Dati recenti indicano che i livelli di nutrienti cellulari regolano TFEB
anche a livello trascrizionale. L’eliminazione di siero e amminoacidi nel mezzo di coltura cellulare induce l’espressione dell’mRNA
di TFEB, mentre l’aggiunta successiva di nutrienti al mezzo blocca
questa induzione. Allo stesso modo, privando i topi di cibo per 24
Il lisosoma: centro di controllo del metabolismo cellulare
ore, si induce l’espressione di TFEB in molti tessuti (Settembre et
al., 2011). Inoltre, la risposta trascrizionale di TFEB ai nutrienti è
mediata da un circuito di feedback autoregulatorio, secondo il quale
TFEB si lega al proprio promotore in modo dipendente dal digiuno e
inducendo la propria espressione (Settembre et al., 2013). In questo
modo, la regolazione dell’attività di TFEB da parte di nutrienti comporta un rapido cambiamento post-trascrizionale e fosforilazionedipendente, che è responsabile della traslocazione nucleare di TFEB,
e coinvolge un componente autoregulatorio trascrizionale, che permette una risposta lenta ma più duratura. Questa complessa regolazione media la risposta cellulare al digiuno, inducendo il catabolismo
lipidico (Settembre et al., 2013) (vedi di seguito).
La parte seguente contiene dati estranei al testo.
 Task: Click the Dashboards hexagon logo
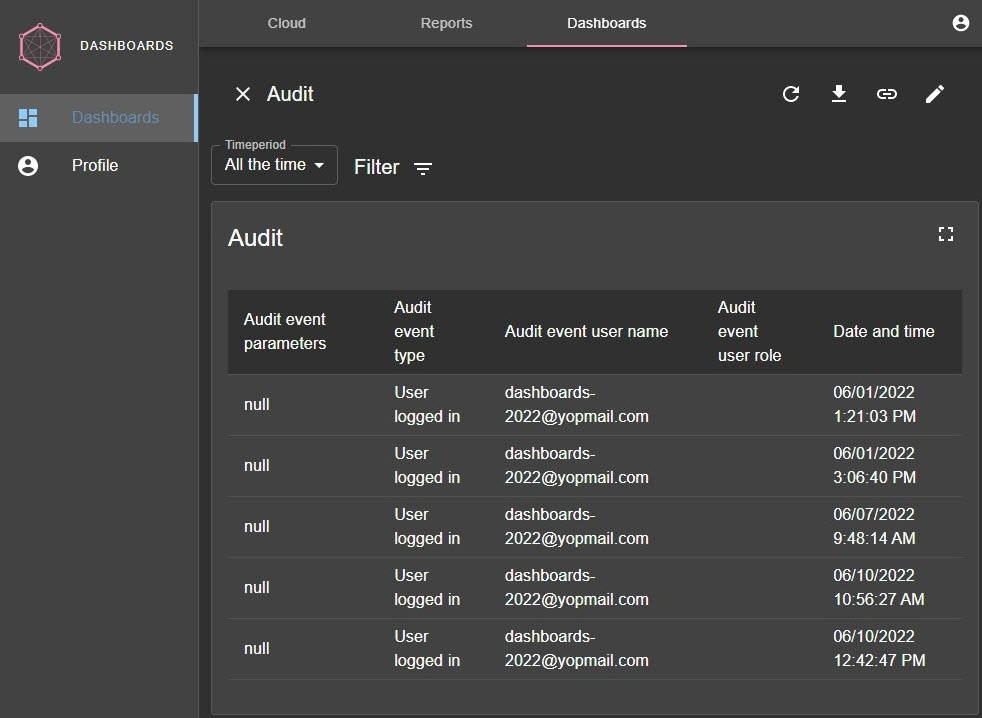click(x=41, y=46)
In conclusione, TFEB partecipa a un meccanismo di “signaling”
lisosoma-nucleo che trasmette informazioni sullo stato lisosomiale
al nucleo, in modo da innescare una risposta trascrizionale. Questo
“dialogo” tra il lisosoma e il nucleo controlla la clearance cellulare e
il metabolismo energetico. Un modello della regolazione di TFEB da
parte dei nutrienti è illustrato in figura 2.
TFEB regola il catabolismo lipidico
L’autofagia ha un ruolo centrale nel metabolismo dei lipidi, trasportando composti lipidici ai lisosomi, dove vengono idrolizzati ad acidi
grassi liberi (FFA) e glicerolo. Questo processo, chiamato macrolipofagia (Singh and Cuervo, 2011; Singh et al., 2009), indica la presenza di una stretta relazione tra metabolismo lipidico intracellulare e
lisosomi. È interessante notare che il sovraccarico eccessivo di lipidi
può a sua volta inibire l’autofagia. Questo potrebbe essere causato
da un’alterazione della composizione della membrana lisosomiale,
rendendola meno soggetta a fusione con gli autofagosomi (Rodriguez-Navarro and Cuervo, 2012; Rodriguez-Navarro et al., 2012),
o mediante la ridotta regolazione di geni dell’autofagia (Yang et al.,
2010).
Col ripristino dell’autofagia nel fegato migliora il fenotipo metabolico
di topi geneticamente obesi (ob/ob), suggerendo che il miglioramento della funzione lisosomiale può essere una possibile strategia terapeutica per il trattamento dell’obesità (Yang et al., 2010). È interessante notare che la disfunzione lisosomiale è stata associata ad un
alterato metabolismo energetico in modelli murini di malattie lisosomiali (Woloszynek et al., 2007). Inoltre, nella malattia di Wolman,
la carenza di lipasi acida lisosomiale porta ad un grave accumulo
intracellulare di grassi (Du et al., 1998).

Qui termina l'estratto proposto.